• _Task instructions_:
a. From the account of the road-crater demolition, list each distinct quantity given with a number and a unit of time, length, or weight.
b. Pick up the account of the road-crater demolition right after its final sentence and carry it forward.

• _Page text_:

○ ○ ○ ○ ○ ○ ○

OK, I'll play - I disabled my jeep with explosives on my first field exercise.
It was a force-on-force training exercise, and I was a brand new platoon leader for a platoon of combat engineers in the 101st Airborne Division, Fort Campbell.
We had the mission to blow a road crater, and I assigned 1st squad to accomplish it. The squad leader called a little later, saying he was all set, except he forgot the detonating wire! Time was ticking by, and the Force Commander (Infantry Colonel) wanted that road crater in now!
I hopped in my jeep, ran down to another squad, grabbed their roll of wire and flew off to 1st squad. As we showed up at the mission site we had about 5 minutes to meet our deadline. I jumped out of the jeep, told my driver to take it down the road, and sprinted to where the squad leader was waiting. We hooked up the wire, reeled it out, and realized there was only about 200 feet of wire on the reel.
Now, realize, we had about 200 pounds of fertilizer primed and ready, and the safety stand-off was a hell of a lot more than 200 feet. But, being mission-oriented (and a dumb-ass newbie lieutenant), I gave the go-ahead and we squeezed the clacker.
BOOM! Immediately, huge blobs of mud and rock came raining down on us! We hugged the trees to avoided getting clobbered.

○ ○ ○ ○ ○ ○ ○

• _Data_:
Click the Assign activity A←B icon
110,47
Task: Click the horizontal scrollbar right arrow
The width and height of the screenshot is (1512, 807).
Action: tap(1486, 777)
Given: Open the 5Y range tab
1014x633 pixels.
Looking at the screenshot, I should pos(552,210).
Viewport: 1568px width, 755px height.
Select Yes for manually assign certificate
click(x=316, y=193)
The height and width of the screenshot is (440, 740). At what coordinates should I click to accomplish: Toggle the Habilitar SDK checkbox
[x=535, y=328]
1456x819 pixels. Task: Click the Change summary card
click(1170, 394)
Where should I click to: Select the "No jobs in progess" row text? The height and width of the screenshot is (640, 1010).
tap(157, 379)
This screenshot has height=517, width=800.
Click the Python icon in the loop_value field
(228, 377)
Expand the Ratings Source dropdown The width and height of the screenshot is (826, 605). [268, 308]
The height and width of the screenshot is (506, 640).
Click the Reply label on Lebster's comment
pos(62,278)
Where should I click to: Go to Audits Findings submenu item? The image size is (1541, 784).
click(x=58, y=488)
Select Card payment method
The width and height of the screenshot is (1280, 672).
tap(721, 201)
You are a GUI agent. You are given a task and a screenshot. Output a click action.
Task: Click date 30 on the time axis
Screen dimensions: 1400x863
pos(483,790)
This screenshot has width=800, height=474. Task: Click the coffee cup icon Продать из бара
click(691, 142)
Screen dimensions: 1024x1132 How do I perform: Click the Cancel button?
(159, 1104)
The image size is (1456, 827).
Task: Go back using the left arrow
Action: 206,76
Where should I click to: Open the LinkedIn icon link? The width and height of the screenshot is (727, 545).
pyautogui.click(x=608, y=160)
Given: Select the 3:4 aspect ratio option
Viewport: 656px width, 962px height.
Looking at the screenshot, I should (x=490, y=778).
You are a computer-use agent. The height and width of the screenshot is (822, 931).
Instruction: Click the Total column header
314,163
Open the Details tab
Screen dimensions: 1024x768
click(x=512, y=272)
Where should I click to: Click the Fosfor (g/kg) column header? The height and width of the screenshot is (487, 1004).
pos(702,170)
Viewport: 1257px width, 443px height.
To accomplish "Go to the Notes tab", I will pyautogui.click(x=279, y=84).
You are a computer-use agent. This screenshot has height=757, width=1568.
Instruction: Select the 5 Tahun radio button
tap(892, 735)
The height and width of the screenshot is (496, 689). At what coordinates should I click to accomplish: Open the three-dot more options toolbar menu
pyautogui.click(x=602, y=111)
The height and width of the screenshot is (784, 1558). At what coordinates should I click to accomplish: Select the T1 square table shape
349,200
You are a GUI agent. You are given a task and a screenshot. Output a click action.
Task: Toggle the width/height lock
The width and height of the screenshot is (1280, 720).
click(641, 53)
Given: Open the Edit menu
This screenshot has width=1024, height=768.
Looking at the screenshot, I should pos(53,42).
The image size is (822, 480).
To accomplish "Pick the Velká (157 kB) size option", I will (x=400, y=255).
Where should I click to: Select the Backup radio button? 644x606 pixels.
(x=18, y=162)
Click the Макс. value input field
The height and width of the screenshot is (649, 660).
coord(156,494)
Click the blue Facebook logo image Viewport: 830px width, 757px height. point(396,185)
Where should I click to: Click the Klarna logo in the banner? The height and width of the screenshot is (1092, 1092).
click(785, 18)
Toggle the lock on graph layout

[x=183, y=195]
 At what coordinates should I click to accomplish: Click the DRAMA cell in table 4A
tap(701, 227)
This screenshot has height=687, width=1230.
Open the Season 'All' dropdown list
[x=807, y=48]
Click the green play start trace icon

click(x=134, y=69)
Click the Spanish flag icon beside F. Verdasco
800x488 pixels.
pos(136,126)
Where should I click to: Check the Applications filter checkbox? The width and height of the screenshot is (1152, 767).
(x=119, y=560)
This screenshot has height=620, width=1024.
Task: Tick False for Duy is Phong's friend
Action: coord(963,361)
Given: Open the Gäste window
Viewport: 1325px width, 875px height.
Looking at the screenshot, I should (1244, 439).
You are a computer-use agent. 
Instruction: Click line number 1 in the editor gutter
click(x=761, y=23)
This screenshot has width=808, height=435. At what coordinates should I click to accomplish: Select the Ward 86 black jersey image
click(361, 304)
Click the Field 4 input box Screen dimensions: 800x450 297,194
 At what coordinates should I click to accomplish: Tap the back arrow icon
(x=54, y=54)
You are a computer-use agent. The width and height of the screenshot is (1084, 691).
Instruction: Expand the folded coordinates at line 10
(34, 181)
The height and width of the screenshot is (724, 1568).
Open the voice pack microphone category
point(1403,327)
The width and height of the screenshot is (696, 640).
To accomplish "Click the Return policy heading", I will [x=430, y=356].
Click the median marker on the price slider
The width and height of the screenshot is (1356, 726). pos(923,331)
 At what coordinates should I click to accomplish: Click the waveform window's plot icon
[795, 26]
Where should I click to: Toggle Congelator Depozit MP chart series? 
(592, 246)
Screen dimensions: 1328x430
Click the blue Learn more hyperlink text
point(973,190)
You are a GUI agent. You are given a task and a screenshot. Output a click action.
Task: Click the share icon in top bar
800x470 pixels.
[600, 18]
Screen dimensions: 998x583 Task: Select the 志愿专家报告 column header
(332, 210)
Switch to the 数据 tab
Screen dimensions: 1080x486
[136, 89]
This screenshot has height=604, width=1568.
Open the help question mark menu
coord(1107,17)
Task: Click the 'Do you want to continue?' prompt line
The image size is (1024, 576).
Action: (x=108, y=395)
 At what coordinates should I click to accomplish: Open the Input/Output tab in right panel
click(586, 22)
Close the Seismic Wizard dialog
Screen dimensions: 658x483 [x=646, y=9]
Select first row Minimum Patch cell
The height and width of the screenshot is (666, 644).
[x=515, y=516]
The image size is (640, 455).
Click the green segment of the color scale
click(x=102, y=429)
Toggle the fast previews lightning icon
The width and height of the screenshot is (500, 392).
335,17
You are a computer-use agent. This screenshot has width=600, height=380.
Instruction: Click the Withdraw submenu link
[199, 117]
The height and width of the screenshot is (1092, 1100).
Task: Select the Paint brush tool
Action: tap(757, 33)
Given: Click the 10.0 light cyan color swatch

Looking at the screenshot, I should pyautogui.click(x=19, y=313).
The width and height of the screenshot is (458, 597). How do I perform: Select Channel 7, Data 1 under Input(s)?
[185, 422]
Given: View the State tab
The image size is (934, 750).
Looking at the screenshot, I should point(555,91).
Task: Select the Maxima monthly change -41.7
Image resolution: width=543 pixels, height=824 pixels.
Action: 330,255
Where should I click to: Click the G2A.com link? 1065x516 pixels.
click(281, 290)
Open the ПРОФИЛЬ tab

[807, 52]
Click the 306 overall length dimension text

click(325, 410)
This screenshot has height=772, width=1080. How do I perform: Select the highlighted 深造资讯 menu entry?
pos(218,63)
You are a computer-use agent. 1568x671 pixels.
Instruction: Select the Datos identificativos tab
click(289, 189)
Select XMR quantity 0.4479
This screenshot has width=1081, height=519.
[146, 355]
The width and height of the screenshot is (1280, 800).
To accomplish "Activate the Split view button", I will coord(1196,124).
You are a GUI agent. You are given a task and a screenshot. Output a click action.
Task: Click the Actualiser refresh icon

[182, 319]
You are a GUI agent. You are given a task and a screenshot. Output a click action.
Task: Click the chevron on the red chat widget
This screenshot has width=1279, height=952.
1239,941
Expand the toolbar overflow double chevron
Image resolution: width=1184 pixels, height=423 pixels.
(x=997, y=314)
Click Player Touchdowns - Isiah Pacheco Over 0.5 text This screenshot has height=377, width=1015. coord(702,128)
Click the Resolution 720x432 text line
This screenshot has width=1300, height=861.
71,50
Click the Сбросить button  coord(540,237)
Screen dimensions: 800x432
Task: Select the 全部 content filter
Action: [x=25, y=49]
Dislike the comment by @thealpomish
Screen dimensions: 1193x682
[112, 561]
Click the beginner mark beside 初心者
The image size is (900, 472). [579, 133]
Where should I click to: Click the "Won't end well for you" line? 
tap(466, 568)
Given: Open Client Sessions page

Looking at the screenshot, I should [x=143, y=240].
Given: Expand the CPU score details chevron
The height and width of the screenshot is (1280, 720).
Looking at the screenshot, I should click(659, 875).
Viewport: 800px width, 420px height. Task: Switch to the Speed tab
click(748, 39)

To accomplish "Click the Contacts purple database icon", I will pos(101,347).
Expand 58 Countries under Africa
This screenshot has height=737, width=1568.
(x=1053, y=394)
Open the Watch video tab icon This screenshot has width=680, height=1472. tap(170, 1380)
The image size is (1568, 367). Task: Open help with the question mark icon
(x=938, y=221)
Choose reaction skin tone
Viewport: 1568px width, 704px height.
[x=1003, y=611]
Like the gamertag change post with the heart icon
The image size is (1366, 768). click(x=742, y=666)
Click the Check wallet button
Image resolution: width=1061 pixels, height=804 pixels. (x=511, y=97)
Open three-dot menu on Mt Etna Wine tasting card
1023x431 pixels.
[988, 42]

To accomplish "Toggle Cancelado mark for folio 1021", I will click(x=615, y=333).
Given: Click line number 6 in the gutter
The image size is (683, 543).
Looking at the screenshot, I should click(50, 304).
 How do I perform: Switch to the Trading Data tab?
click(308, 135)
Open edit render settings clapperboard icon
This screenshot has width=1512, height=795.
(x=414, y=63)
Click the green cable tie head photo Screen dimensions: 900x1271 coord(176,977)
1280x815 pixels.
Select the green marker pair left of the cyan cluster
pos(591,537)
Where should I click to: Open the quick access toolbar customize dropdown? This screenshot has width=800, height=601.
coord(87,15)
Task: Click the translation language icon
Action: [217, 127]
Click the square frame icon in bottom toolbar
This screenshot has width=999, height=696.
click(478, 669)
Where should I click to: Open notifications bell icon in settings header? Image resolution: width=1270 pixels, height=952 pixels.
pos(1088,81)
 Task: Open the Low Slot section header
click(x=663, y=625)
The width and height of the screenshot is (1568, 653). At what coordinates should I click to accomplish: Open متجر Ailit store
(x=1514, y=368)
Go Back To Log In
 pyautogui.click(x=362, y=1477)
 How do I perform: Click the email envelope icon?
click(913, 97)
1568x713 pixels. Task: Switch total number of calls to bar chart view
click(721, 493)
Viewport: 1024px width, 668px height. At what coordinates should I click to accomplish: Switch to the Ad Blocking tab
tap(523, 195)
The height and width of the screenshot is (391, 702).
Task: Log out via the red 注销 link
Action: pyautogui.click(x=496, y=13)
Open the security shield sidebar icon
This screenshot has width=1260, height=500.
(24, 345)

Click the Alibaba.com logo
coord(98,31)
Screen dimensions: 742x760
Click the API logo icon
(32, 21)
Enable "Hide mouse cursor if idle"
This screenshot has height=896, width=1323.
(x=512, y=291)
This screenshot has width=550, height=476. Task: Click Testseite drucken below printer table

○ ○ ○ ○ ○ ○ ○

• _List of answers_:
a.
- About 5 minutes
- About 200 feet
- About 200 pounds

b.
Finally, it stopped raining mud and we went out to see the result. As I approached the hole, my driver said, "Ah, Sir, you need to see something." I looked over, and just 20 yards from where I jumped out sat my jeep! When I bailed, the driver did too! He never took it down the road.
Sitting on top of the hood of the jeep was a blob of mud and rock the size of a washing machine. The hood was bashed in, the carb was smashed right off the engine. The jeep was dead.
Of course, I figured my first mission in the US Army would also be my last. The Battalion Executive Officer drove up, took one look and said, "Anyone hurt?"
"No Sir"
"Did you learn a lesson here today?"
"Yes Sir"
He told me to get the hell back to my company and he would take care of the jeep. Nothing was ever said about it later, it never effected my appraisal rating, and I stayed another 10 years in the Army before voluntarily leaving during the RIF in 1992.
But I have always been very careful around explosives since.